Diagnosis integrates epidemiologic exposure, clinical findings, and laboratory testing. In early localized disease with characteristic rash, clinical diagnosis may suffice; in later stages, two-tier serologic testing using enzyme immunoassay followed by immunoblot remains a standard approach in many jurisdictions despite limitations in early sensitivity. Direct detection techniques include PCR of synovial fluid or cerebrospinal fluid in appropriate clinical contexts, and culture in reference laboratories can confirm infection. Diagnostic challenges arise from cross-reactivity with antibodies from prior infections or vaccination, low organism burden in certain tissues, and symptom overlap with conditions evaluated by specialties such as Rheumatology, Neurology, Cardiology, and Infectious disease practice.

Prevention and control

Prevention strategies combine personal protective measures, environmental interventions, and public health policies. Personal measures include wearing protective clothing, using repellents containing DEET or permethrin-treated garments, conducting tick checks after exposure in endemic areas managed by authorities like local Department of Health agencies, and prompt tick removal to reduce transmission probability. Landscape modification around residences, wildlife reservoir management, and acaricide application are implemented in community programs coordinated with institutions such as municipal parks departments and academic centers studying vector ecology like Centers for Disease Control and Prevention collaborations. Vaccine development targets bacterial surface antigens; past vaccines such as those advanced by industry and regulatory agencies have informed current research efforts in academic consortia and biotechnology firms.

Treatment

Antibiotic therapy depends on disease stage and manifestations: doxycycline is commonly used for many adults, while amoxicillin or cefuroxime axetil are alternatives, and intravenous ceftriaxone is indicated for severe neurologic or cardiac disease. Treatment regimens are informed by clinical guidelines from professional organizations including Infectious Diseases Society of America and specialty societies in Pediatrics and Cardiology; duration ranges from single-week courses for prophylaxis to multi-week courses for disseminated infection. Management of complications such as Lyme arthritis may require adjunctive anti-inflammatory therapy and collaboration with rheumatology; persistent post-treatment symptoms warrant multidisciplinary evaluation involving rehabilitation and neurocognitive assessment from Neurology and pain specialists.

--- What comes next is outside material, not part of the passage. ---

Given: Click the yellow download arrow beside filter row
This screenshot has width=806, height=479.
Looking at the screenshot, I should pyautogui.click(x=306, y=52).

Epidemiology and public health impact

Lyme disease incidence shows focal geographic distributions with hotspots in northeastern and upper Midwestern United States, parts of Europe including central and northern regions, and selected areas of Asia. Surveillance systems run by public health agencies such as state health departments and international bodies document increasing case counts in many regions, influenced by changes in land use, host populations, and climate factors studied by researchers at institutions like National Oceanic and Atmospheric Administration and universities. The disease imposes direct medical costs and indirect impacts on work and quality of life, prompting public health initiatives that include clinician education, vector surveillance, and community outreach coordinated with organizations such as World Health Organization partners and national public health institutes.